**Exercise instructions**
Please output each entry exactly as it appears.

**Dataset extract**
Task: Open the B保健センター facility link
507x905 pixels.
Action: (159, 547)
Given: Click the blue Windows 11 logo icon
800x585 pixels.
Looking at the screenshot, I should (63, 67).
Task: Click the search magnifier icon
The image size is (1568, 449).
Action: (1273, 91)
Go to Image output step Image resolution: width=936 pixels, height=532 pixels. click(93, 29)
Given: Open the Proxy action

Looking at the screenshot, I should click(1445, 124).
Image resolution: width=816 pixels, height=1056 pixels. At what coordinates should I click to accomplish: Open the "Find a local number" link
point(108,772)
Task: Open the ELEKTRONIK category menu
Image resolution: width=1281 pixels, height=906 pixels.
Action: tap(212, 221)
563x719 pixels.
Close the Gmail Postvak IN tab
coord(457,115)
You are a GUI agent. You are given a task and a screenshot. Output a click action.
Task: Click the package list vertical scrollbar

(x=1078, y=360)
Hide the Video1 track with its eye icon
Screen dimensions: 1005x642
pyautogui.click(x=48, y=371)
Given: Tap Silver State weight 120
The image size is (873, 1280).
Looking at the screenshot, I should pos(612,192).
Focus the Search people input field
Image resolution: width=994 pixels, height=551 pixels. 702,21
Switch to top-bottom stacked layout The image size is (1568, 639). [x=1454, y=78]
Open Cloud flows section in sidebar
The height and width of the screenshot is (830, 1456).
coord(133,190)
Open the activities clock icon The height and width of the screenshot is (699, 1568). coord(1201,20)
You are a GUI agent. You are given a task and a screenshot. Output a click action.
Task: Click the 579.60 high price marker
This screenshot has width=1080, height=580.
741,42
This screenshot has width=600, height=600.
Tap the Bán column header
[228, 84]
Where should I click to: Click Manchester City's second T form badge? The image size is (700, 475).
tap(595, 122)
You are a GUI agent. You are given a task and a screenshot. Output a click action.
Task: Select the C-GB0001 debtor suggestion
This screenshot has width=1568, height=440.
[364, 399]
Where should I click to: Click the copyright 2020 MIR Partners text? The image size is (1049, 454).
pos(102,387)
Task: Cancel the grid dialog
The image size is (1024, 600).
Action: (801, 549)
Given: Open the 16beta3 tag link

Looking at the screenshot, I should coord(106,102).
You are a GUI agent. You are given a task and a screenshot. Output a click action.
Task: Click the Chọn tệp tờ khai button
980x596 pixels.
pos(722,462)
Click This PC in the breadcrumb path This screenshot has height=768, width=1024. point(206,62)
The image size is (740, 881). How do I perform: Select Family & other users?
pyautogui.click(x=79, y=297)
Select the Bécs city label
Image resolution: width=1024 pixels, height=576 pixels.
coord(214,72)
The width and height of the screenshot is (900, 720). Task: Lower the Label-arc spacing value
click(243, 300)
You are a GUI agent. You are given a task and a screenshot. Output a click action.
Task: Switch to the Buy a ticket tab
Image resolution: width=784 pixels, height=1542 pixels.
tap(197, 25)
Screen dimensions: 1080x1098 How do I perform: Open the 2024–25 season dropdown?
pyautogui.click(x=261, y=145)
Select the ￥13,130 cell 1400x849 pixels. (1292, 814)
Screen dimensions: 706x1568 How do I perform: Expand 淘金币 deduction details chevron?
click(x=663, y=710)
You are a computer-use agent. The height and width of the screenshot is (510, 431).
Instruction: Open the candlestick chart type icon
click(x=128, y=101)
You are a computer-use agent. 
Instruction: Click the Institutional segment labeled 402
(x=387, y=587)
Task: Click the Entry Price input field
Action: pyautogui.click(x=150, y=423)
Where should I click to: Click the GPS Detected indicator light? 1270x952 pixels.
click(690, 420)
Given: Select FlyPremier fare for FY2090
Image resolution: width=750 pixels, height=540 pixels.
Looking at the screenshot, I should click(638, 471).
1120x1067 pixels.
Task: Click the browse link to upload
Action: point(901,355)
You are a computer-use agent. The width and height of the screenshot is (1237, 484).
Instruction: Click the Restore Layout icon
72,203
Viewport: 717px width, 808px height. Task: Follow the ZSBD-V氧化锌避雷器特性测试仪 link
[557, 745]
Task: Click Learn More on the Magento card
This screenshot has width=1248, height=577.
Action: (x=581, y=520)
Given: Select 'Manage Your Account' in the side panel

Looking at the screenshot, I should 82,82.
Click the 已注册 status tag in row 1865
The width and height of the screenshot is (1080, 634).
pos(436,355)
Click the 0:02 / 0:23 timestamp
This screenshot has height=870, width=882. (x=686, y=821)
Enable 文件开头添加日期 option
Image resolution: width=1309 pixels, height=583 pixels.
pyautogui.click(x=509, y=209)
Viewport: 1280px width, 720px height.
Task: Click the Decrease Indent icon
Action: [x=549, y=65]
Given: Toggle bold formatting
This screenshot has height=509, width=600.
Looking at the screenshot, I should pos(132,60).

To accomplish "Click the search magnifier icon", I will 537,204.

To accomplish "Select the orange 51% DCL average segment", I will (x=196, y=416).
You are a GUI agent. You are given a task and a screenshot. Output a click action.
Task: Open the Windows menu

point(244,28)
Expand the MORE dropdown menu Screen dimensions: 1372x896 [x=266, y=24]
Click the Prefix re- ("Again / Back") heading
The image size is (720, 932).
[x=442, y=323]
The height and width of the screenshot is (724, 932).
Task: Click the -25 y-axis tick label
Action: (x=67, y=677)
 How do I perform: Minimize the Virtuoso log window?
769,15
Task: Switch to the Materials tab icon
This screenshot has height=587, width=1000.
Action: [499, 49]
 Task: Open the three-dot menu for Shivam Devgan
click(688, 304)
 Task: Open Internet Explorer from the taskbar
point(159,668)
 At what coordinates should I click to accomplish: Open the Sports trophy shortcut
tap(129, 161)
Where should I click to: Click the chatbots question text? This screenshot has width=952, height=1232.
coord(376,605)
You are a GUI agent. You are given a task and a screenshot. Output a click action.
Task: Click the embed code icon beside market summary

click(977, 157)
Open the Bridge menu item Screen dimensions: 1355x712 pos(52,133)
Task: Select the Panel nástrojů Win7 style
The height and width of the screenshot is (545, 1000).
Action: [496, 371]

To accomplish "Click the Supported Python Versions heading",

**Task result**
Task: Open the B保健センター facility link
507x905 pixels.
Action: (159, 547)
Given: Click the blue Windows 11 logo icon
800x585 pixels.
Looking at the screenshot, I should (63, 67).
Task: Click the search magnifier icon
The image size is (1568, 449).
Action: (1273, 91)
Go to Image output step Image resolution: width=936 pixels, height=532 pixels. click(93, 29)
Given: Open the Proxy action

Looking at the screenshot, I should click(1445, 124).
Image resolution: width=816 pixels, height=1056 pixels. At what coordinates should I click to accomplish: Open the "Find a local number" link
point(108,772)
Task: Open the ELEKTRONIK category menu
Image resolution: width=1281 pixels, height=906 pixels.
Action: tap(212, 221)
563x719 pixels.
Close the Gmail Postvak IN tab
coord(457,115)
You are a GUI agent. You are given a task and a screenshot. Output a click action.
Task: Click the package list vertical scrollbar

(x=1078, y=360)
Hide the Video1 track with its eye icon
Screen dimensions: 1005x642
pyautogui.click(x=48, y=371)
Given: Tap Silver State weight 120
The image size is (873, 1280).
Looking at the screenshot, I should pos(612,192).
Focus the Search people input field
Image resolution: width=994 pixels, height=551 pixels. 702,21
Switch to top-bottom stacked layout The image size is (1568, 639). [x=1454, y=78]
Open Cloud flows section in sidebar
The height and width of the screenshot is (830, 1456).
coord(133,190)
Open the activities clock icon The height and width of the screenshot is (699, 1568). coord(1201,20)
You are a GUI agent. You are given a task and a screenshot. Output a click action.
Task: Click the 579.60 high price marker
This screenshot has width=1080, height=580.
741,42
This screenshot has width=600, height=600.
Tap the Bán column header
[228, 84]
Where should I click to: Click Manchester City's second T form badge? The image size is (700, 475).
tap(595, 122)
You are a GUI agent. You are given a task and a screenshot. Output a click action.
Task: Select the C-GB0001 debtor suggestion
This screenshot has width=1568, height=440.
[364, 399]
Where should I click to: Click the copyright 2020 MIR Partners text? The image size is (1049, 454).
pos(102,387)
Task: Cancel the grid dialog
The image size is (1024, 600).
Action: (801, 549)
Given: Open the 16beta3 tag link

Looking at the screenshot, I should coord(106,102).
You are a GUI agent. You are given a task and a screenshot. Output a click action.
Task: Click the Chọn tệp tờ khai button
980x596 pixels.
pos(722,462)
Click This PC in the breadcrumb path This screenshot has height=768, width=1024. point(206,62)
The image size is (740, 881). How do I perform: Select Family & other users?
pyautogui.click(x=79, y=297)
Select the Bécs city label
Image resolution: width=1024 pixels, height=576 pixels.
coord(214,72)
The width and height of the screenshot is (900, 720). Task: Lower the Label-arc spacing value
click(243, 300)
You are a GUI agent. You are given a task and a screenshot. Output a click action.
Task: Switch to the Buy a ticket tab
Image resolution: width=784 pixels, height=1542 pixels.
tap(197, 25)
Screen dimensions: 1080x1098 How do I perform: Open the 2024–25 season dropdown?
pyautogui.click(x=261, y=145)
Select the ￥13,130 cell 1400x849 pixels. (1292, 814)
Screen dimensions: 706x1568 How do I perform: Expand 淘金币 deduction details chevron?
click(x=663, y=710)
You are a computer-use agent. The height and width of the screenshot is (510, 431).
Instruction: Open the candlestick chart type icon
click(x=128, y=101)
You are a computer-use agent. 
Instruction: Click the Institutional segment labeled 402
(x=387, y=587)
Task: Click the Entry Price input field
Action: pyautogui.click(x=150, y=423)
Where should I click to: Click the GPS Detected indicator light? 1270x952 pixels.
click(690, 420)
Given: Select FlyPremier fare for FY2090
Image resolution: width=750 pixels, height=540 pixels.
Looking at the screenshot, I should click(638, 471).
1120x1067 pixels.
Task: Click the browse link to upload
Action: point(901,355)
You are a computer-use agent. The width and height of the screenshot is (1237, 484).
Instruction: Click the Restore Layout icon
72,203
Viewport: 717px width, 808px height. Task: Follow the ZSBD-V氧化锌避雷器特性测试仪 link
[557, 745]
Task: Click Learn More on the Magento card
This screenshot has width=1248, height=577.
Action: (x=581, y=520)
Given: Select 'Manage Your Account' in the side panel

Looking at the screenshot, I should 82,82.
Click the 已注册 status tag in row 1865
The width and height of the screenshot is (1080, 634).
pos(436,355)
Click the 0:02 / 0:23 timestamp
This screenshot has height=870, width=882. (x=686, y=821)
Enable 文件开头添加日期 option
Image resolution: width=1309 pixels, height=583 pixels.
pyautogui.click(x=509, y=209)
Viewport: 1280px width, 720px height.
Task: Click the Decrease Indent icon
Action: [x=549, y=65]
Given: Toggle bold formatting
This screenshot has height=509, width=600.
Looking at the screenshot, I should pos(132,60).

To accomplish "Click the search magnifier icon", I will 537,204.

To accomplish "Select the orange 51% DCL average segment", I will (x=196, y=416).
You are a GUI agent. You are given a task and a screenshot. Output a click action.
Task: Open the Windows menu

point(244,28)
Expand the MORE dropdown menu Screen dimensions: 1372x896 [x=266, y=24]
Click the Prefix re- ("Again / Back") heading
The image size is (720, 932).
[x=442, y=323]
The height and width of the screenshot is (724, 932).
Task: Click the -25 y-axis tick label
Action: (x=67, y=677)
 How do I perform: Minimize the Virtuoso log window?
769,15
Task: Switch to the Materials tab icon
This screenshot has height=587, width=1000.
Action: [499, 49]
 Task: Open the three-dot menu for Shivam Devgan
click(688, 304)
 Task: Open Internet Explorer from the taskbar
point(159,668)
 At what coordinates should I click to accomplish: Open the Sports trophy shortcut
tap(129, 161)
Where should I click to: Click the chatbots question text? This screenshot has width=952, height=1232.
coord(376,605)
You are a GUI agent. You are given a task and a screenshot. Output a click action.
Task: Click the embed code icon beside market summary

click(977, 157)
Open the Bridge menu item Screen dimensions: 1355x712 pos(52,133)
Task: Select the Panel nástrojů Win7 style
The height and width of the screenshot is (545, 1000).
Action: [496, 371]

To accomplish "Click the Supported Python Versions heading",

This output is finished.